Ryan’s has pursued an acceptable objective in an unacceptable manner. An employer may enter an agreement with employees requiring the arbitration of all employment disputes, including those involving federal statutory claims. Yet an employer cannot seek to do so in such a way that leaves employees with no consideration for their promise to submit their disputes to arbitration. Here, we find that Floss and Daniels did not receive any consideration for their promise to arbitrate their disputes. We thus refuse to enforce their promise in favor of Ryan’s.
The judgment of the United States District Court for the Eastern District of Tennessee in case 99-5187 is AFFIRMED, and the judgment of the United States District Court for the Eastern District of Kentucky in case 99-5099 is REVERSED.
Notes
. A notice on the inside cover of the packet informs applicants that they must agree to the terms and conditions outlined in the agreement in order to be considered for employment with Ryan's.
. The agreement received by Daniels designated Employment Dispute Resolution, Inc. ("EDR”) as the arbitration services provider. EDR is now apparently referred to as Employment Dispute Services, Inc. ("EDSI”).
. Floss also asserted state-law claims for false imprisonment and intentional infliction of emotional distress, naming as codefendants the two management employees involved in the alleged confrontation.
.Daniels also asserted a claim under a state disability discrimination statute.
. The district court enforced the agreement under the Federal Arbitration Act ("FAA”). See 9 U.S.C. § 2. The FAA authorizes federal district courts to stay a proceeding if any matter raised therein is subject to an arbitration agreement and to issue an order compelling arbitration if a party has filed suit in contravention of an arbitration agreement. See 9 U.S.C. §§ 3 and 4.

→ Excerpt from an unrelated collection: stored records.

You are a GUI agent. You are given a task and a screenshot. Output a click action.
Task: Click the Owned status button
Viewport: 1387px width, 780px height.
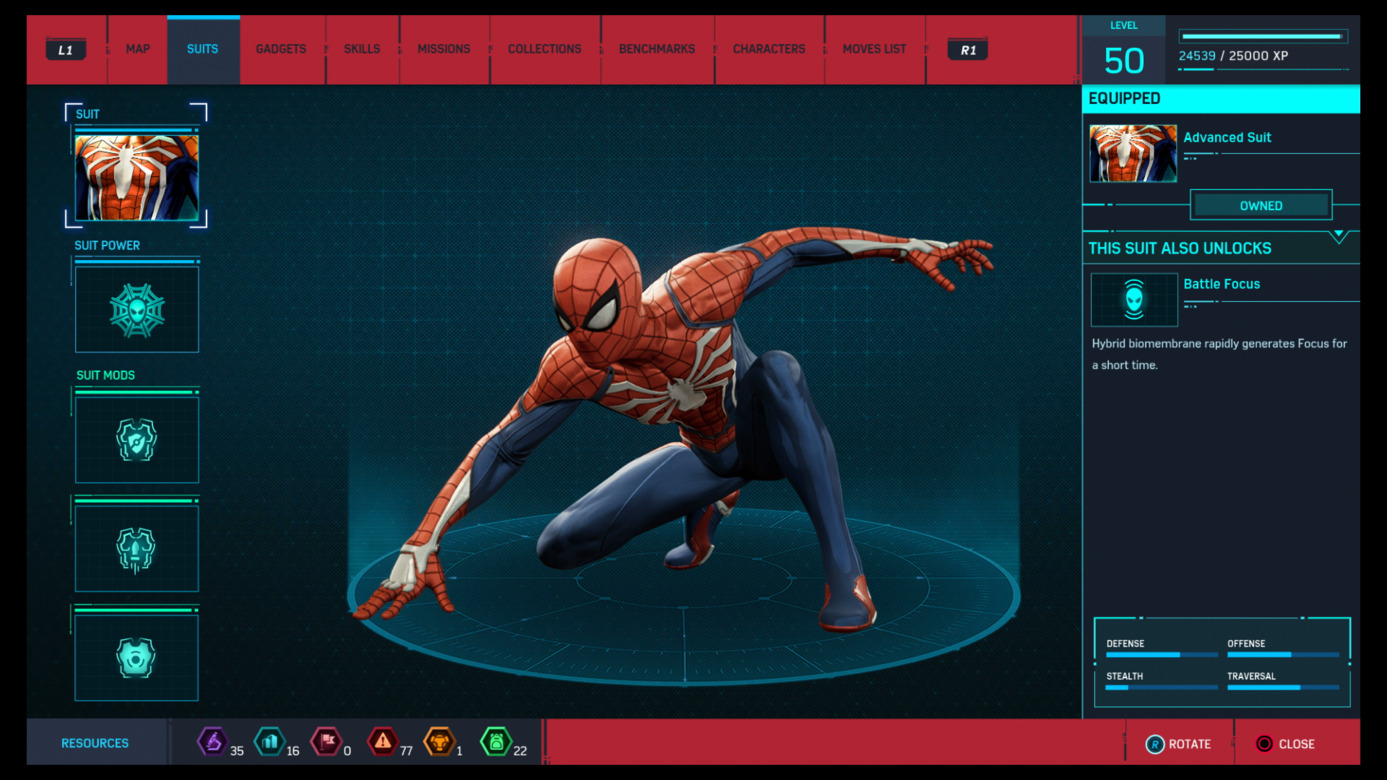tap(1260, 205)
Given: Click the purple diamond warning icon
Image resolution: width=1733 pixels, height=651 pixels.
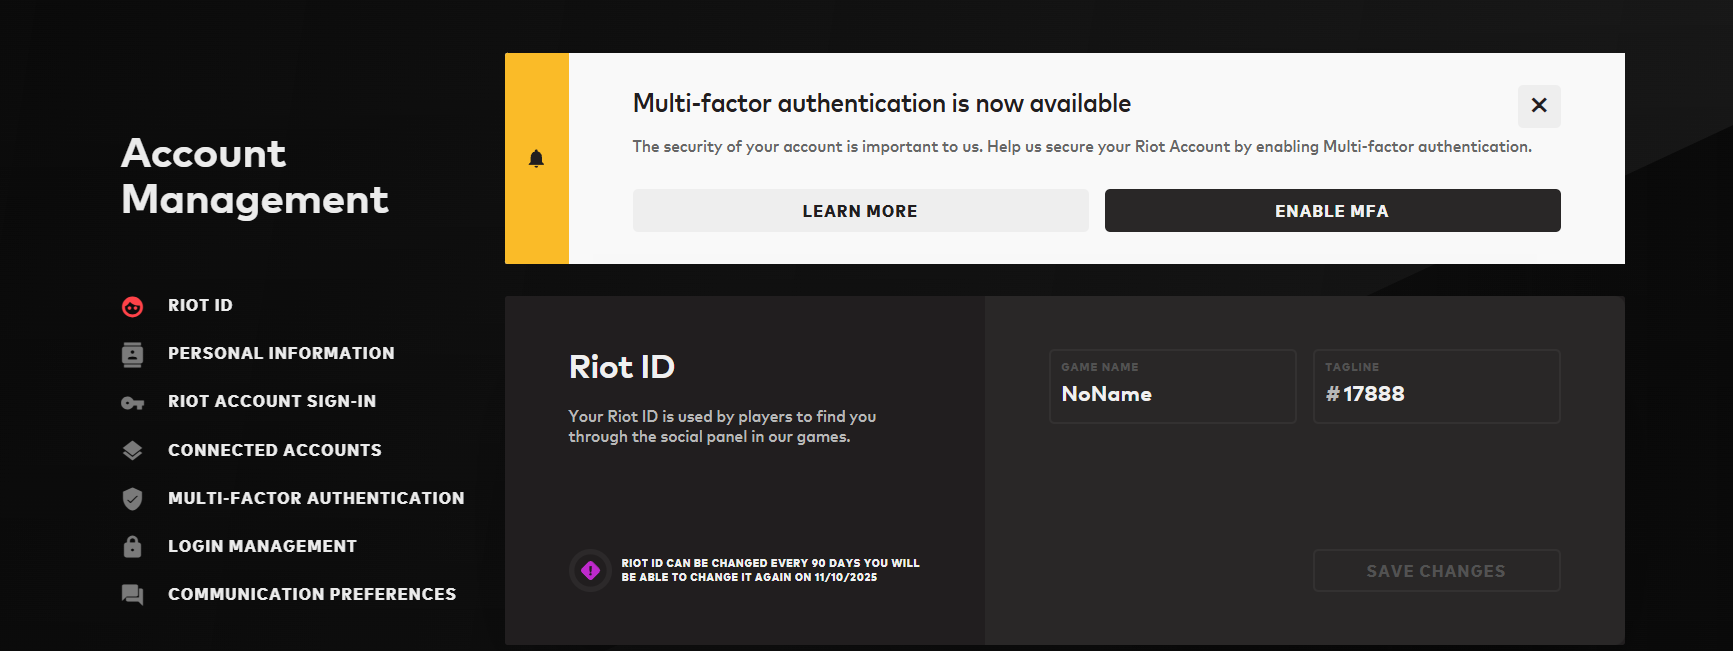Looking at the screenshot, I should coord(590,570).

. This Court has found that a stay order may constitute a final order when the stay delays the enforcement of a judgment pending the clarification of that judgment.
See M & C Corp. v. Erwin Behr GmbH & Co.,
. Under EDSI’s current procedures, a panel of three "adjudicators” preside over every arbitration proceeding. Each adjudicator is selected from one of three "selection pools.” One pool consists of supervisors or managers of an employer who has entered into an arbi *314 tration agreement with EDSI. A second pool consists of nonsupervisory employees of an employer who is a signatory to an EDSI arbitration agreement. A third pool consists of attorneys, retired judges, and "other competent professional persons” not associated with either party. If the dispute involves more than $20,000, only licensed attorneys are included in this third pool.
The selection process begins with EDSI furnishing both parties a list of potential adjudicators organized according to each selection pool. Information regarding each adjudicator’s recent employment history and related biographical information is provided to the parties along with this list. The parties may then move to strike any adjudicator for cause. Following the removal of any adjudicators for cause, the parties each strike a name from the list until only one name remains from each selection pool.
. Floss insists that the district court erred in determining as a matter of law that she was not fraudulently induced to sign the agreement. Because the agreement is unenforceable on other grounds, we do not address this argument.